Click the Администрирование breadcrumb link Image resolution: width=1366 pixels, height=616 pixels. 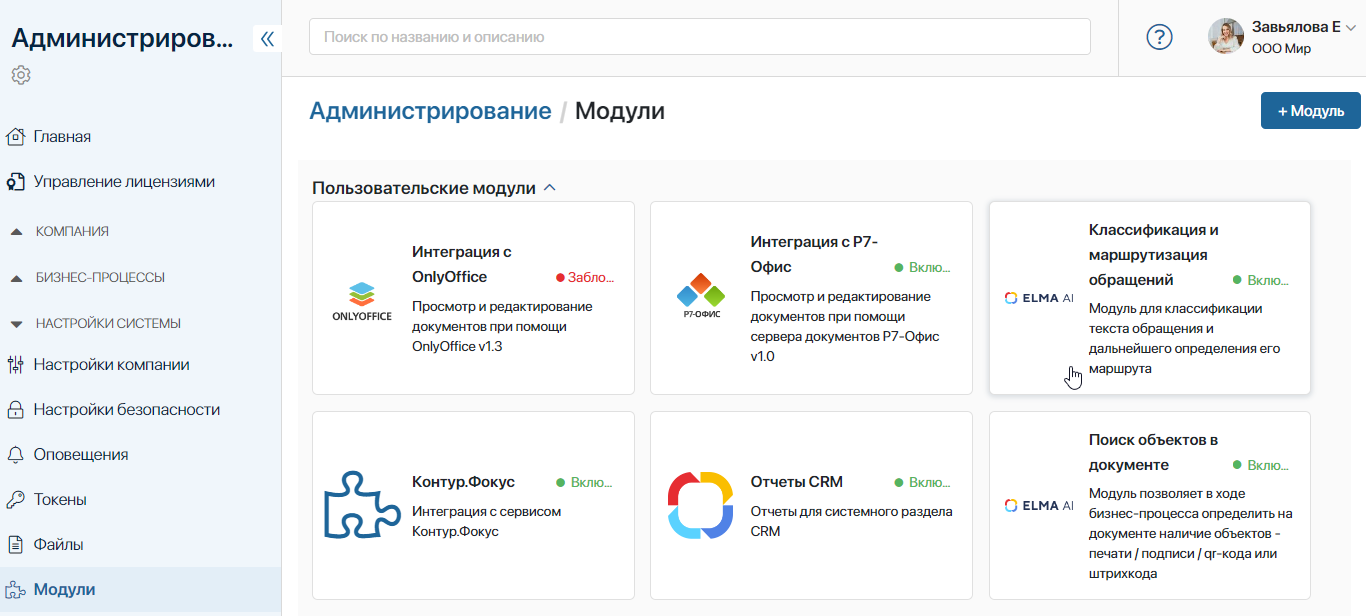(431, 110)
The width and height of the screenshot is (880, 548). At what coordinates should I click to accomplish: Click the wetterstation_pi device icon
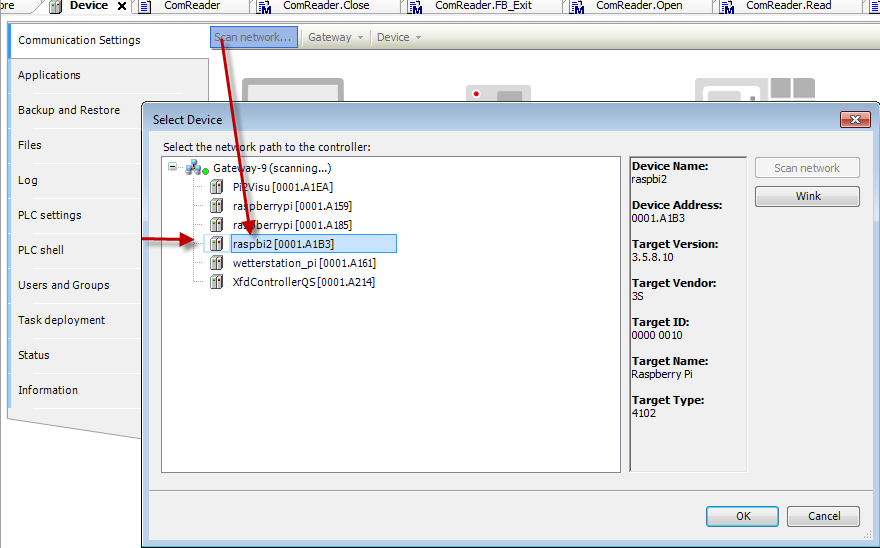coord(216,263)
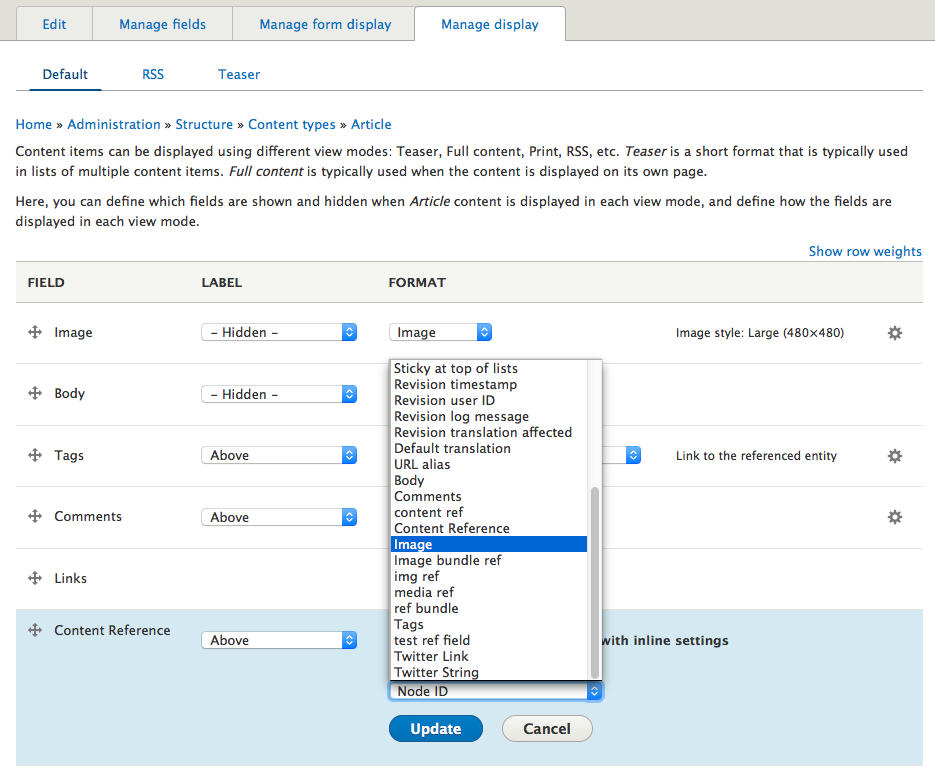The height and width of the screenshot is (777, 935).
Task: Open Image format settings gear
Action: tap(895, 333)
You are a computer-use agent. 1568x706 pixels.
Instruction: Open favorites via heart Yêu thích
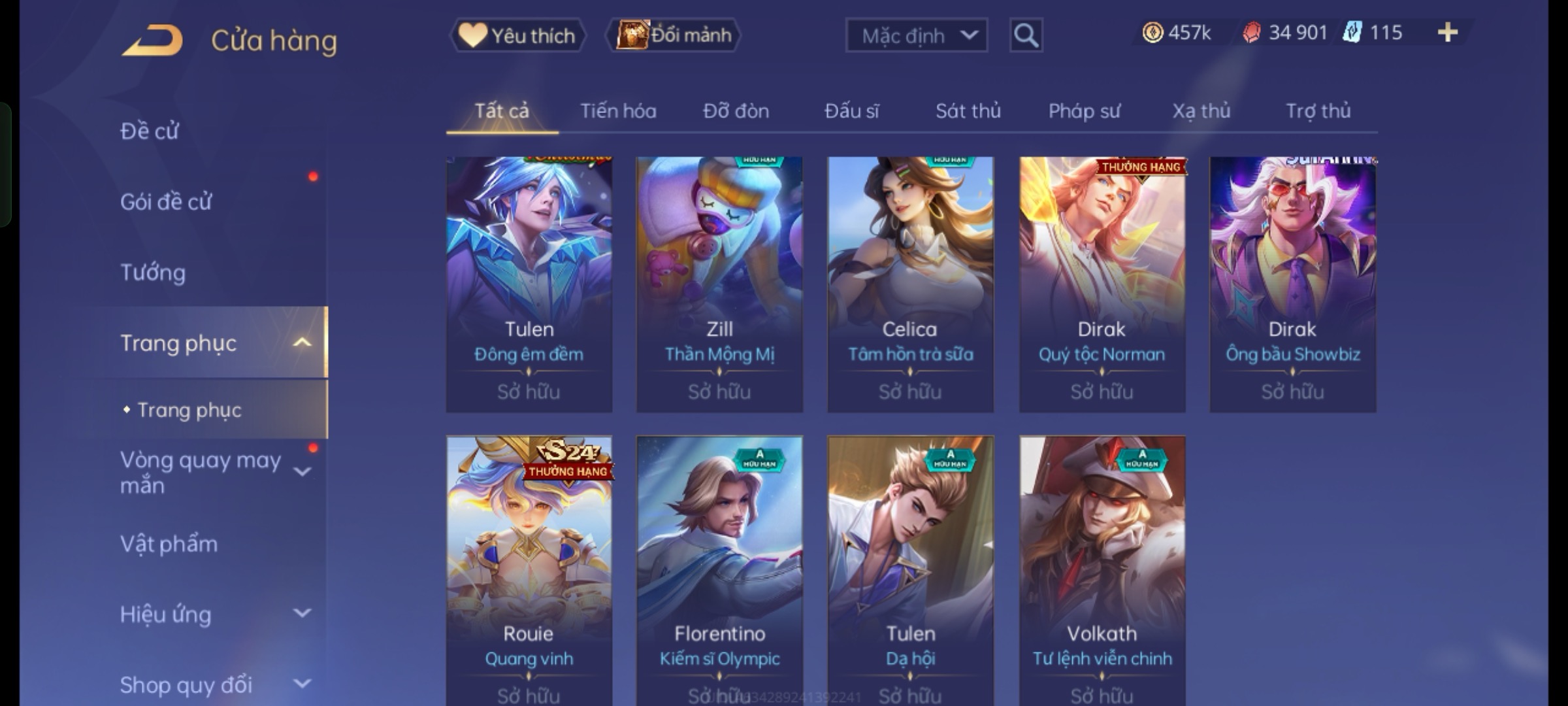pyautogui.click(x=517, y=35)
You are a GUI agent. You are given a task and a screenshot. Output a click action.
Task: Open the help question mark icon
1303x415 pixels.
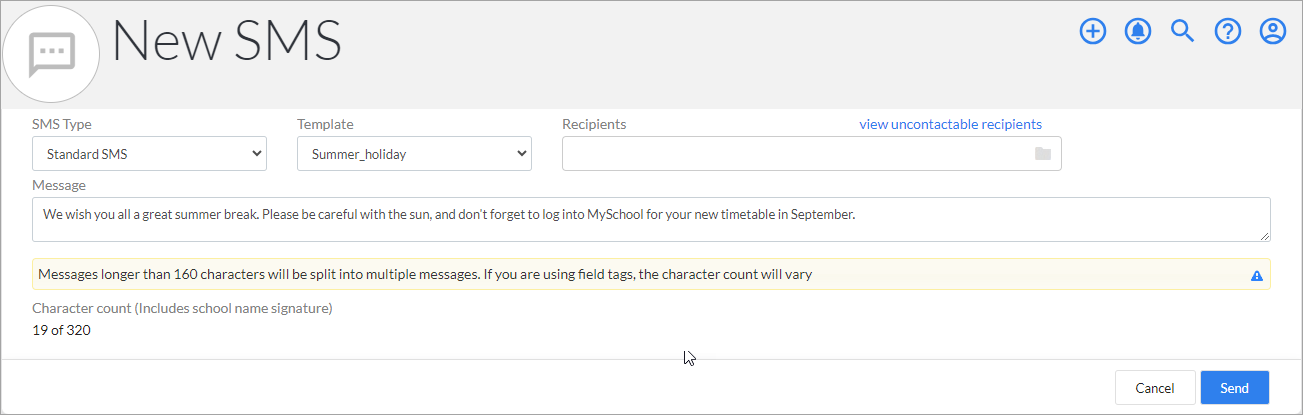1228,32
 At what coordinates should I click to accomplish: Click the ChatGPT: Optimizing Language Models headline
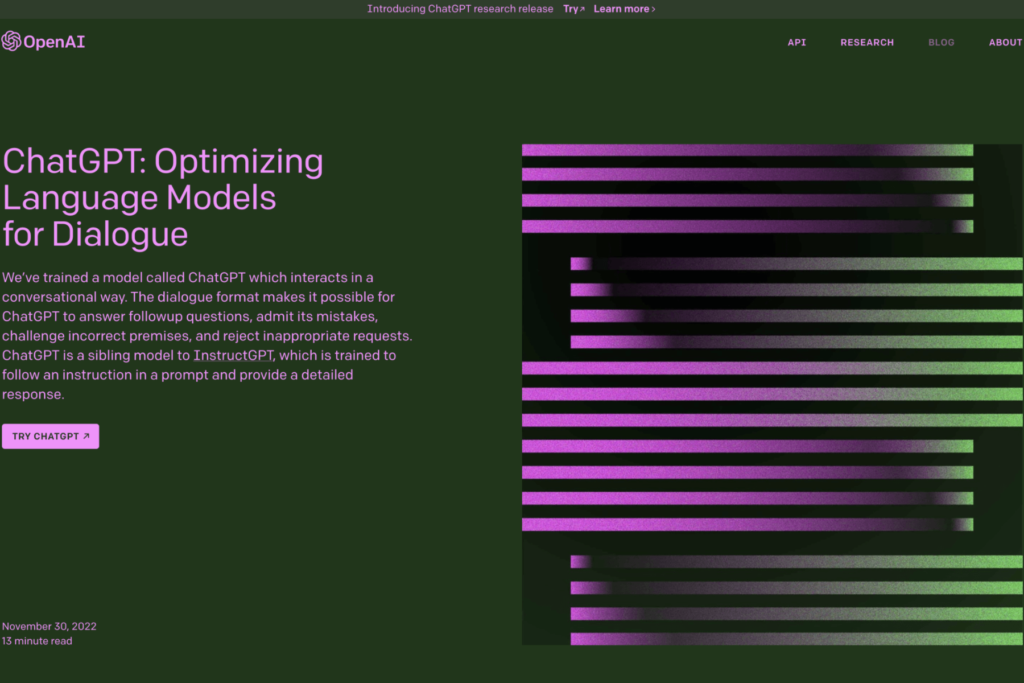163,197
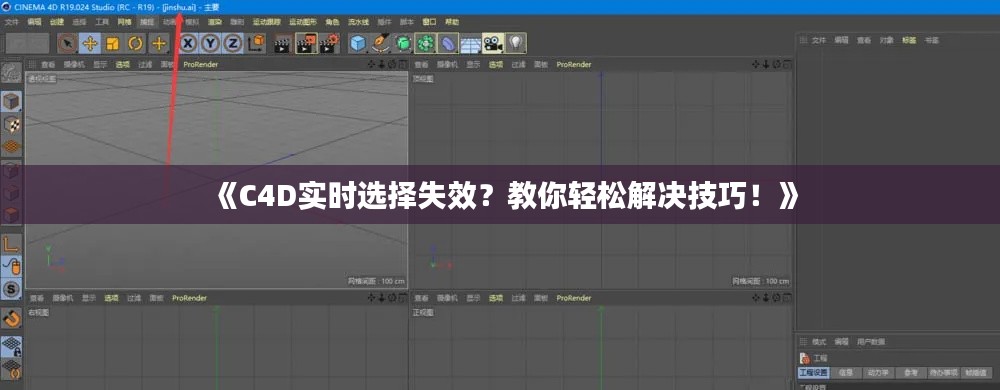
* * *
What the exercise asks. Transcribe the lines that run from the line bearing "Instruction: Open favorites" through the last line of the data. Keep the wording exact and leave out every picture.

Output below.
Instruction: Open favorites via heart Yêu thích
pyautogui.click(x=517, y=35)
You are a GUI agent. You are given a task and a screenshot. Output a click action.
Task: Open the help question mark icon
1303x415 pixels.
1228,32
 At what coordinates should I click to accomplish: Click the ChatGPT: Optimizing Language Models headline
163,197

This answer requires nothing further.